De sécurité élevée, l’Établissement des Exécutions des Peines de Bellevue (NE) peut accueillir une soixantaine de détenus ; la plupart ont écopé de longues peines de privation de liberté. Les questions récurrentes de l’entourage de Flora tournent souvent autour des raisons pour lesquelles les détenus y sont incarcérés. « À moins d’avoir une circonstance particulière ou une réaction disproportionnée d’un détenu, je préfère ne pas savoir pourquoi ils sont là. Je n’ai pas envie d’être biaisée par le crime qu’ils auraient pu commettre, je ne suis pas là pour les juger, ils l’ont déjà été. »

Un travail social

« Contrairement aux stéréotypes véhiculés par des séries comme Prison Break, mon travail en prison est loin d’être uniquement sécuritaire. Il implique une dimension sociale et humaine essentielle », insiste Flora lorsqu’elle est interrogée sur les représentations de son métier dans l’industrie cinématographique. « Je suis bien plus qu’un porte-clés », s’exclame-t-elle avec véhémence. « Nous accompagnons les détenus dans leur quotidien, les emmenant au service médical, dans les ateliers où ils doivent travailler et globalement, on les observe et on discute avec eux toute la journée », précise-t-elle, en ajoutant que « pour beaucoup d’entre eux, on est leur unique lien avec l’extérieur, ils n’ont pas forcément de famille ou d’amis ici. »
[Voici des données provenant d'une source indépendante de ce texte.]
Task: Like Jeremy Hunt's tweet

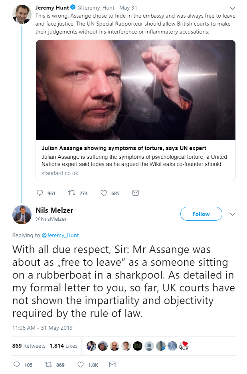Action: (104, 193)
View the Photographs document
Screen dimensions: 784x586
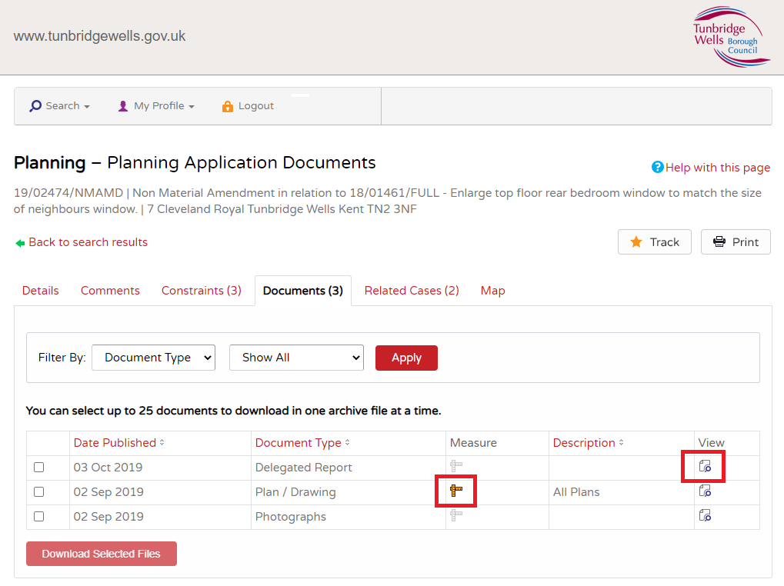703,515
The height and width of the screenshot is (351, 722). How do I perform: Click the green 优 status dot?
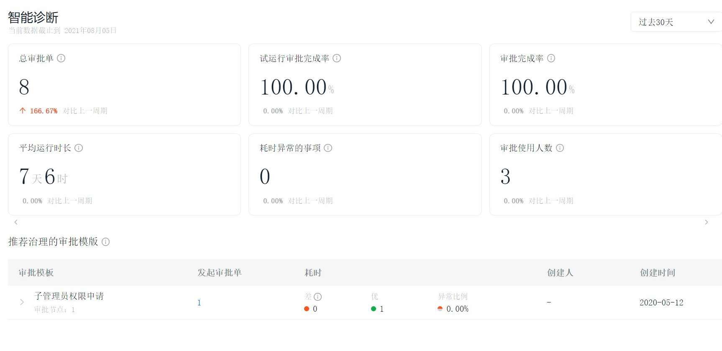[x=374, y=309]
« J’ai aussi un lien avec beaucoup de prisonniers qui adorent le foot. »

Flora Barbieri

Flora côtoie des détenus qui, pour certains, sont présents depuis ses débuts dans la prison. Mis à part son prénom, ils connaissent également un de ses hobbies en particulier: « Pour une interview dans le journal de l’établissement, j’ai dévoilé ma passion pour le foot. C’est très cool parce que, maintenant, j’ai aussi un lien avec beaucoup de prisonniers qui adorent le foot [rires] ». Bien qu’extrêmement discrète sur le reste de ses informations personnelles, elle n’a pas peur, en soi, de croiser à l’extérieur d’anciens détenus: « C’est toujours un moment agréable, on discute vite fait et ensuite, je rentre chez moi, contente. » Ces instants sont d’autant plus précieux pour elle car l’une des plus grandes difficultés de son métier réside dans l’impossibilité de connaître « l’évolution des personnes à leur sortie de prison et de savoir si notre travail de réinsertion a porté ses fruits ».

Un métier qui s’ouvre aux femmes

« Quand j’ai commencé, j’étais la seule femme. Maintenant, nous sommes sept », déclare Flora avec une certaine fierté, tout en reconnaissant l’importance du soutien de son entourage professionnel. « J’ai eu la chance énorme d’avoir des collègues hommes qui m’ont toujours soutenue dans les décisions que je prenais avec les détenus », ajoute-t-elle, considérant que l’évolution de la société a bien changé l’image figée d’un métier composé de « Robocops » et de « gros bras ». Toutefois, elle nuance: « Je ne dis pas qu’il faudrait travailler uniquement avec des femmes, d’autant plus que tous nos détenus à Bellevue sont des hommes. Cependant, la présence de femmes dans l’équipe apporte un bon équilibre. »

Se projetant au sein de l’établissement, Flora Barbieri souhaiterait accéder à un poste supérieur dans le futur, témoignant de sa vocation, découverte « à l’aveuglette » il y a sept ans. Mais pour l’instant, l’heure de la promenade de Ghyna a sonné.

Par Idan Matary
Ce travail journalistique a été réalisé pour le cours « Atelier presse I », dans le cadre du master en journalisme de l’Académie du journalisme et des médias (AJM) de l’Université de Neuchâtel.